I laughed. “Okay, okay. Uh, were you summoned from Earth?”

“As in ‘dirt?’”

“No, as in the planet called ‘Earth,’ with places such as Hong Kong and Mexico and McDonalds.”

“I regret to say that I’ve never heard of planet Dirt.” She paused for a moment. “Though I’m almost certain that I was summoned here. Only, my memory feels a tad unreliable and I’m still quite fatigued.”

“Are you a princess?” I asked. “You talk like a princess.”

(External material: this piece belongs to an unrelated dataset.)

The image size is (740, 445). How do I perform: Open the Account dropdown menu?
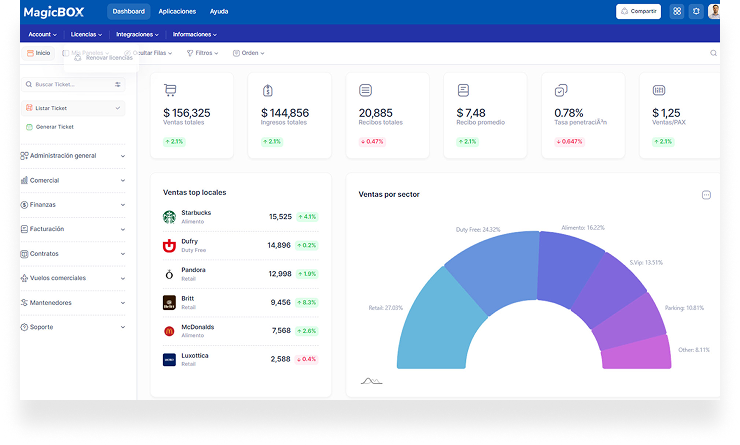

“Oh, I hope so! That sounds rather grand. Me, a princess! Surrounded by rubies and banquets and silken tapestries. Except I’ve none of that, just a large, empty stone hall of some variety. There is a high window, rather large, and an orange glow beyond, which if I squint looks like the sunset--or perhaps sunrise, I forget which one I mean.”

“You talk like a drunk princess.”

She huffed again, then said in a smaller voice: “I’m frightened.”

“And trapped?”

“Indeed. I can’t seem to move from this spot. I ... almost remember. The priests begged for my aid and I believe I attempted to help them but ... failed? Yes. That feels correct, if incomplete. The echo of an ancient failure. Did I say ‘ancient?’”

“Yeah,” I said.

“Well, that’s irksome. I don’t feel ancient. I feel fatigued. I ... who am I? Who are you?”

“I’m Alex.”

“A pleasure to almost meet you, Alex. I hesitate to overstep the bounds of polite intercourse on such short acquaintance, but I rather suspect--in fact, I’m quite certain--that I am in desperate need of assistance or, putting it more succinctly: help. Please, Alex. Help me.”

“That’s what I’m here for, princess.”

“What a happy coincidence!” She yawned. “Oh, I beg your pardon yet again! So rude. I am going to retreat for the nonce into the comforting arms of slumber, if you’ll excuse me.”

“For the what?”

“The nonce. That is to say, ‘the moment.’ Though before I sleep I should mention that I just recalled or detected--I can’t quite tell which--that three vicious specimens of predatory intent are sharing this chamber with us, and one of them is only a few moments from attacking you--“

My attention focused on the quiet tombyard at her words, and I lifted my left-hand hatchet higher to defend my face.

“--so make ready, my sweet voice from beyond these prison walls. Keep your eyes sharp and your tarsi sharper, and I shall whisper a prayer on your behalf as I drift into the arms of sleep, which ...”

As her voice faded, a bizarre tumbleweed rolled toward me across the tops of the tombs. A tangle of stalks about the size of a beachball, knotted together into a roughly-spherical shape.

I didn’t wait for it to reach me. One thing I’d learned from fighting a hundred spiders was the importance of maintaining initiative. You don’t wait for the other guy--or the other thornspider, whatever--to get into position, to launch an attack. You moved, you seized initiative, you tried to establish the battlespace.

So I trotted sideways, along an aisle to my right ... and the tumbleweed swerved to follow me, still on top of the coffin-like stones.

Huh. I didn’t like ceding the higher ground to that thing, so I considered jumping onto the nearest tombstone. Yet I also didn’t like leaving the ground, and making myself more visible to any ’infestation.’ Then I thought about a swarm of rats pouring through the shadowy aisles across the tombyard, and decided that yeah, maybe I’d risk the top of the tombs.

I vaulted onto the nearest one--easily with my extra point of Strength--then hopped to the next one. Well, I hopped to the next one that wasn’t glowing with orange embers. I didn’t particularly want to disturb anyone’s burning remains. Still, ash rose where my scuffed scandals landed ... and the tumbleweed once again swerved toward me again.

As did the other two tumbleweeds, twenty and fifty feet behind the first one.

I crouched with my hatchets in my hands--and the rolling weed clamped down on a tombstone a few rows away, and unraveled into a creature with a dozen whip-thin arms around a body the size of a basketball. Oh! Those were legs, not arms.

“Another fucking spider,” I muttered.

A mutant one, though, with three times the normal number of legs, and a mouth like leech-monster.

INTUIT: A web construct of Ichotry.

I didn’t know what that meant, and I didn’t wait for clarification. I surged forward, and when I reached the ‘construct,’ I swung low and hard. My hatchet chopped through the mass of legs--sticky, syrupy legs--and hacked the body in half.